Square root, part 2 : Naive but efficient method

In the previous post, we implemented an efficient (or generally efficient) way to compute integer square root.

However, even if there are only a few steps, all the divisions, sums, ... take a lot of time while executed in BF. So, few iterations, but expensive ones...

A very naive approach would be to check 1, 2, 3, ... : is the current value still less than sqrt(n), or more precisely x^2 <= n ?

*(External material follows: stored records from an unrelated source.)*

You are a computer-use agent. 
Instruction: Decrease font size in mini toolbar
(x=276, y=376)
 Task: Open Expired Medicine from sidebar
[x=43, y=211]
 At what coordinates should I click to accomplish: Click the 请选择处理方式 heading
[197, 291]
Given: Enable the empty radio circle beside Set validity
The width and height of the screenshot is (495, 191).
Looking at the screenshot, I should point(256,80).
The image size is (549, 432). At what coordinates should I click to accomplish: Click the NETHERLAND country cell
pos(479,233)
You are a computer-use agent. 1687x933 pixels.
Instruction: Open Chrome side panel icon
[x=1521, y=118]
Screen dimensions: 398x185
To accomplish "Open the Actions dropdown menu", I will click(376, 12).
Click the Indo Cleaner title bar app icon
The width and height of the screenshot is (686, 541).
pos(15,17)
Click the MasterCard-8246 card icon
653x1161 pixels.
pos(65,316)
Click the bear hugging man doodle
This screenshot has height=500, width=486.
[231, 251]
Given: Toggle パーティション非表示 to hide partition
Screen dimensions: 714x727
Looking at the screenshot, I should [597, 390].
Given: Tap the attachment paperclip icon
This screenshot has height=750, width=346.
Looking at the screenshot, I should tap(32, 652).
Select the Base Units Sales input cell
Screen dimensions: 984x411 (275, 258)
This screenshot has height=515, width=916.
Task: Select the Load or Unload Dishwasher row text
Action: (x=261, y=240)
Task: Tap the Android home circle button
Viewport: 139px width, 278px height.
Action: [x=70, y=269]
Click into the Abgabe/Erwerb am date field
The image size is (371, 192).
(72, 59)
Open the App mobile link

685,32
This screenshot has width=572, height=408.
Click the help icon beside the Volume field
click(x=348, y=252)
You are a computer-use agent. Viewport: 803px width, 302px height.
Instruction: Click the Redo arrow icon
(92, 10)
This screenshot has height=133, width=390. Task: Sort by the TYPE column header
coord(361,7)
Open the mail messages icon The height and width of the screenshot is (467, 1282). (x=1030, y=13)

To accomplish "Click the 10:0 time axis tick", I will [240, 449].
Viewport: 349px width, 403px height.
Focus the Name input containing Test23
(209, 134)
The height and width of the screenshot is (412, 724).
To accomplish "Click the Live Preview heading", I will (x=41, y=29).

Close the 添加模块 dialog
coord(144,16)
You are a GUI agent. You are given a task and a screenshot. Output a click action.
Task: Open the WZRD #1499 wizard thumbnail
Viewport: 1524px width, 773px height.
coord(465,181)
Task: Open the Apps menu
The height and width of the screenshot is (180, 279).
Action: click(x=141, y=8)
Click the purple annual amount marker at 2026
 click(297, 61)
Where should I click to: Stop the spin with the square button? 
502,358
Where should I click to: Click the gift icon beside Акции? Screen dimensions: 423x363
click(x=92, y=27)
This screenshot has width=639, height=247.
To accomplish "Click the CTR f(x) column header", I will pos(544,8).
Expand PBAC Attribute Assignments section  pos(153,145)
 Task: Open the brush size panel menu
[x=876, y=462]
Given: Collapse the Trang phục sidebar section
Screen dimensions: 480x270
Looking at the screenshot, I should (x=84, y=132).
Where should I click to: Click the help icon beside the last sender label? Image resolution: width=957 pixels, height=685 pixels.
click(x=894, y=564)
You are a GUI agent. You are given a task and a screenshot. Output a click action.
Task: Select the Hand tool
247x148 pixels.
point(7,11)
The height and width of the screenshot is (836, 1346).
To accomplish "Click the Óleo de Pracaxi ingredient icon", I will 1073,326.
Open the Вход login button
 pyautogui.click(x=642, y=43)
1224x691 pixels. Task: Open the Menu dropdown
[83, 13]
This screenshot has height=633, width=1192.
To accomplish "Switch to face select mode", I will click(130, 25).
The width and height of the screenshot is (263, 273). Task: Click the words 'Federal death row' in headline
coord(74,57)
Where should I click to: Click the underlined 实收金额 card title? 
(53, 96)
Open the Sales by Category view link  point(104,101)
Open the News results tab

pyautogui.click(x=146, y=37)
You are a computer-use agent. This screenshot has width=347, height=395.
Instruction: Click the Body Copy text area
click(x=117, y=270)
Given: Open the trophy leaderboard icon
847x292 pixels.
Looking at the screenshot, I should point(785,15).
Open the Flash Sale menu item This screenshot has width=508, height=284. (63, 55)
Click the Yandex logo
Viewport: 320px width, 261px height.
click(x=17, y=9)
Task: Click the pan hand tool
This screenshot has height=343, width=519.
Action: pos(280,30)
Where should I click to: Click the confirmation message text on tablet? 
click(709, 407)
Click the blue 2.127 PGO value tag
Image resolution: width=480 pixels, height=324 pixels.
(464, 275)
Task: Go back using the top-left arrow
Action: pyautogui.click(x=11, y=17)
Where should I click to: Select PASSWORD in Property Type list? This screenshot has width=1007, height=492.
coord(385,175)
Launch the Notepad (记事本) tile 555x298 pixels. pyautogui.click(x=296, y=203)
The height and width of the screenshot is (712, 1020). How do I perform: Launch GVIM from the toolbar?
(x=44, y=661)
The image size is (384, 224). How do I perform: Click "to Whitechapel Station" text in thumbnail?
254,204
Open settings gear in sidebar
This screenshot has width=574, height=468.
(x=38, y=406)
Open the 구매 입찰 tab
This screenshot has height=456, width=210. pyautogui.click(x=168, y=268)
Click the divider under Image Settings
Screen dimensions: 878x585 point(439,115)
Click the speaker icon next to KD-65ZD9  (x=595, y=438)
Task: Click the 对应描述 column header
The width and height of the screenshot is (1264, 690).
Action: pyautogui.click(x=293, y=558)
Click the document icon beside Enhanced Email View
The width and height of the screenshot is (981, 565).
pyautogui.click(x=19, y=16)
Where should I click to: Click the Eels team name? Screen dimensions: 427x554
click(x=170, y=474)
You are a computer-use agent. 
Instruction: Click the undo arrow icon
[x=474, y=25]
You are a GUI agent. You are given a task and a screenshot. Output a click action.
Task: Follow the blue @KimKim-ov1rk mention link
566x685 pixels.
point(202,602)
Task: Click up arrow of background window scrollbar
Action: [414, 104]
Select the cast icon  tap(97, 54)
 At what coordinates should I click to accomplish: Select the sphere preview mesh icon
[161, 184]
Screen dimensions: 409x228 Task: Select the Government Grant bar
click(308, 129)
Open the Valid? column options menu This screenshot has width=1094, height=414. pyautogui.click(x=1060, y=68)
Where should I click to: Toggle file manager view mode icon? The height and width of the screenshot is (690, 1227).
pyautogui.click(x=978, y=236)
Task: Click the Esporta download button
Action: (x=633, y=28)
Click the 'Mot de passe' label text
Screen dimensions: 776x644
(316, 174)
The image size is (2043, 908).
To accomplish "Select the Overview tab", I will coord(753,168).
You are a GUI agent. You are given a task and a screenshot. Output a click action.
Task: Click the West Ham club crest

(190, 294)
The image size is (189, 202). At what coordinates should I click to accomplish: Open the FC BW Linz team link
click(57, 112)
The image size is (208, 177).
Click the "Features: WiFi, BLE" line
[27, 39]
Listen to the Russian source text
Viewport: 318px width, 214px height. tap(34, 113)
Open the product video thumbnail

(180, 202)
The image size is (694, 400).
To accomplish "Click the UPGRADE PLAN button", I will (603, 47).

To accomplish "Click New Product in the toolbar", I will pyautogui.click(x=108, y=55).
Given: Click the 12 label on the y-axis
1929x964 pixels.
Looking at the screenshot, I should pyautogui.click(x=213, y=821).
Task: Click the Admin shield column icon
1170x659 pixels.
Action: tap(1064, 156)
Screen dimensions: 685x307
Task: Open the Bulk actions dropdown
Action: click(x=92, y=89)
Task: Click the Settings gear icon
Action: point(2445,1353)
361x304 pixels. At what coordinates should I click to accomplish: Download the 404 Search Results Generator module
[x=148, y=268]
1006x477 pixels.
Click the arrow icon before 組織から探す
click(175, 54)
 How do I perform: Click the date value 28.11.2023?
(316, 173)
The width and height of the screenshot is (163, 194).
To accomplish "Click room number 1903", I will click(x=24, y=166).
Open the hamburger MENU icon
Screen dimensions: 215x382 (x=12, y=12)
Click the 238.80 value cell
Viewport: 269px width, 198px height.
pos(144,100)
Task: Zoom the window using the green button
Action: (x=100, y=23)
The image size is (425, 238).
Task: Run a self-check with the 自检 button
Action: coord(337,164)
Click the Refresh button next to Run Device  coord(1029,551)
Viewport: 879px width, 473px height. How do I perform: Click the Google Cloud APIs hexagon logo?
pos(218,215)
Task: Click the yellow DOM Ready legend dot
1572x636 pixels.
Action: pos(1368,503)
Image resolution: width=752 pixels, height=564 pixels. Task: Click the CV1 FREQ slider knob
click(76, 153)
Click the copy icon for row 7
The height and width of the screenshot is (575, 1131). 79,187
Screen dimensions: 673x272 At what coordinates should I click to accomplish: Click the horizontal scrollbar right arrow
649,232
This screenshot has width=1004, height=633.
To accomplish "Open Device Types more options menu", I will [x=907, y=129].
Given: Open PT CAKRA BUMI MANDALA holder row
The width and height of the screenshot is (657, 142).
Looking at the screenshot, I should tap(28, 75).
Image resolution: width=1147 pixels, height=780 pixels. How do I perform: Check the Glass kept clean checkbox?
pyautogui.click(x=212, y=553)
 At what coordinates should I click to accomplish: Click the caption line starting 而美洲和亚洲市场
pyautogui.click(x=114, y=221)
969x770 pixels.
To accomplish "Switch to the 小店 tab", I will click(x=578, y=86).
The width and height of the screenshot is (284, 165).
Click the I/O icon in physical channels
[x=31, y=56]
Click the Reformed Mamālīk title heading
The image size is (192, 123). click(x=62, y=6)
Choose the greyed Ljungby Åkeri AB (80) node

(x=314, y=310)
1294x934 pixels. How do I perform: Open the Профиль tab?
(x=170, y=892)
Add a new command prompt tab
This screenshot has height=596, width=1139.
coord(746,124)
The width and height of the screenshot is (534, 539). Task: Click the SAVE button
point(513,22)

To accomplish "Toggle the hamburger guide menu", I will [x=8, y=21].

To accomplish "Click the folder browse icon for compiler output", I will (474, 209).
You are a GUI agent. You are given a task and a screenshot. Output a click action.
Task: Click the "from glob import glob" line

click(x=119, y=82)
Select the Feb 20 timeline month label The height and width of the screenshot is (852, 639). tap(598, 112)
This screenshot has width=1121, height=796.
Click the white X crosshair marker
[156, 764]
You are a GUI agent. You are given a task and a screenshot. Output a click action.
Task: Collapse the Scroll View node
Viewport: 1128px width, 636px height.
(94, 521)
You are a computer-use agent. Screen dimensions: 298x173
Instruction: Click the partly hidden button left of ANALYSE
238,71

And this can be achieved very efficiently in BF, by subtracting odd numbers : example with 42

  • test 0: 42 - 1 = 41 ( = 42 - 1^2), positive
  • test 1: 41 - 3 = 38 ( = 42 - 2^2), positive
  • test 2: 38 - 5 = 33 ( = 42 - 3^2), positive
  • test 3: 33 - 7 = 26 ( = 42 - 4^2), positive
  • test 4: 26 - 9 = 17 ( = 42 - 5^2), positive
  • test 5: 17 - 11 = 6 ( = 42 - 6^2), positive
  • test 6: 6 - 13 = -7 ( = 42 - 7^2), negative !

Result : 6

Due to the nature of BF language, it's far more efficient !!!

Let's start

  • Memory: N, 0, 0, 0, 0
  • Cursor: on N
  • Input: any

Process

  • Memory: N, 0, 0, current odd number, current result
  • Set current odd number to 1
  • While N is not null
    • Decrease N
    • Decrease current odd number
    • If current odd is null (else flag previously set...)
      • increase current result
      • rebuild current odd number (2 x result + 1)
  • Loop

Code

>>>+<<<                   set result and odd
[                         while N is not null
  -                       decrease N
  >>+>-                   decrease odd (and set else flag before)
  [<-]<[-                 if odd number is null (else flag trick)
    >>+                   increase result
    [-<++<+>>]<+<[->>+<<] create new odd number
  <]
<]                        loop
>>>[-]                    cleansing

Minified version

>>>+<<<[->>+>-[<-]<[->>+[-<++<+>>]<+<[->>+<<]<]<]>>>[-]

Final state

  • Memory: 0, 0, 0, 0, iSqrt(n)
  • Cursor: just before result (4th cell)
  • Input: unchanged
  • Output: unchanged

Test program

This program mixes all the previous steps : it reads an integer from the input and writes its iSqrt on the output

>,[>++++++[-<-------->]>+++++++++[<<<[->+>+<<]>>[-<<+>>]>-]<<[-<+>],]<   read integer
>>>+<<<[->>+>-[<-]<[->>+[-<++<+>>]<+<[->>+<<]<]<]>>>[-]>                 iSqrt
[>>>>++++++++++<<<<[->+>>+>-[<-]<[<<[->>>+<<<]>>>>+<<-<]<                print result
<]++++++++[->++++++<]>[-<+>]>>>>[-<<<<+>>>>]<[-]<<<]<[.<]                 ** part 2 **

We can see that this program is really shorter (and faster) than Newton's method !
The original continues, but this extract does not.